Tenenbaum Evelyn M
Am J Law Med. 2016;42(1):129-69. doi: 10.1177/0098858816644719.
Kidney chains are a recent and novel method of increasing the number of available kidneys for transplantation and have the potential to save thousands of lives. However, because they are novel, kidney chains do not fit neatly within existing legal and ethicalframeworks, raising potential barriers to their full implementation. Kidney chains are an extension of paired kidney donation, which began in the United States in 2000. Paired kidney donations allow kidney patients with willing, but incompatible, donors to swap donors to increase the number of donor/recipient pairs and consequently, the number of transplants.
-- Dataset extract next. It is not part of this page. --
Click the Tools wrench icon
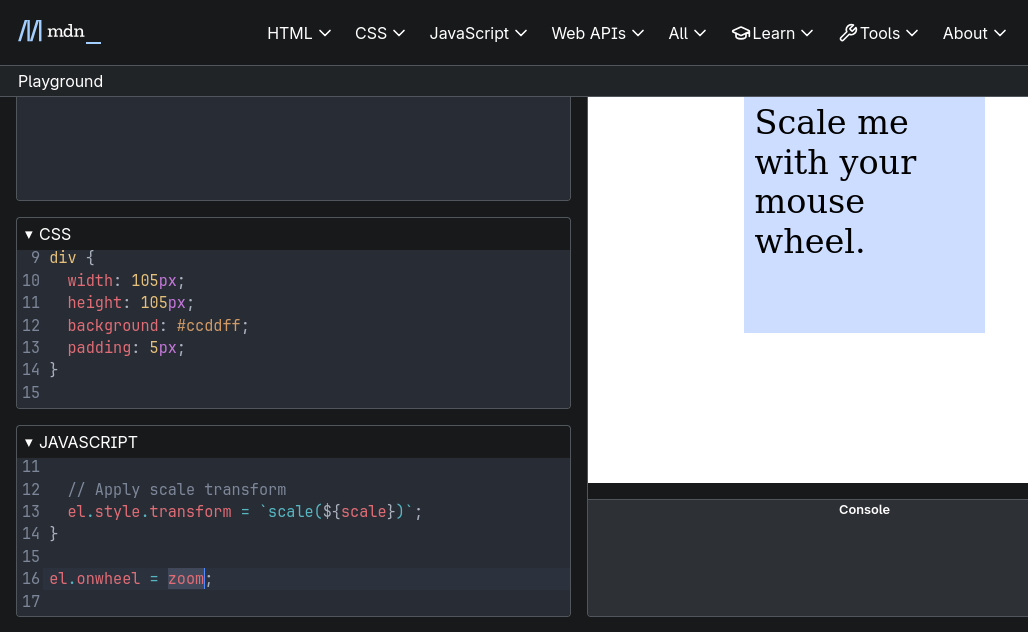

More recently, transplant centers have been using non-simultaneous, extended, altruistic donor ("NEAD") kidney chains--which consist of a sequence of donations by incompatible donors--to further expand the number of donations. This Article fully explains paired kidney donation and kidney chains and focuses on whether NEAD chains are more coercive than traditional kidney donation to a family member or close friend and whether NEAD chains violate the National Organ Transplant Act's prohibition on the transfer of organs for valuable consideration.
肾脏链是一种新近出现的增加可用于移植的肾脏数量的创新方法,有挽救数千人生命的潜力。然而,由于其新颖性,肾脏链并不完全符合现有的法律和伦理框架,这对其全面实施构成了潜在障碍。肾脏链是配对肾脏捐赠的延伸,配对肾脏捐赠于2000年在美国开始。配对肾脏捐赠允许有意愿但不匹配的肾脏患者交换捐赠者,以增加捐赠者/受赠者对的数量,从而增加移植数量。最近,移植中心一直在使用非同时、延长、利他性捐赠者(“NEAD”)肾脏链——由不匹配的捐赠者进行的一系列捐赠组成——以进一步扩大捐赠数量。本文全面解释了配对肾脏捐赠和肾脏链,并重点探讨了NEAD链是否比向家庭成员或亲密朋友进行的传统肾脏捐赠更具强制性,以及NEAD链是否违反了《国家器官移植法》关于禁止以有价值的对价转让器官的规定。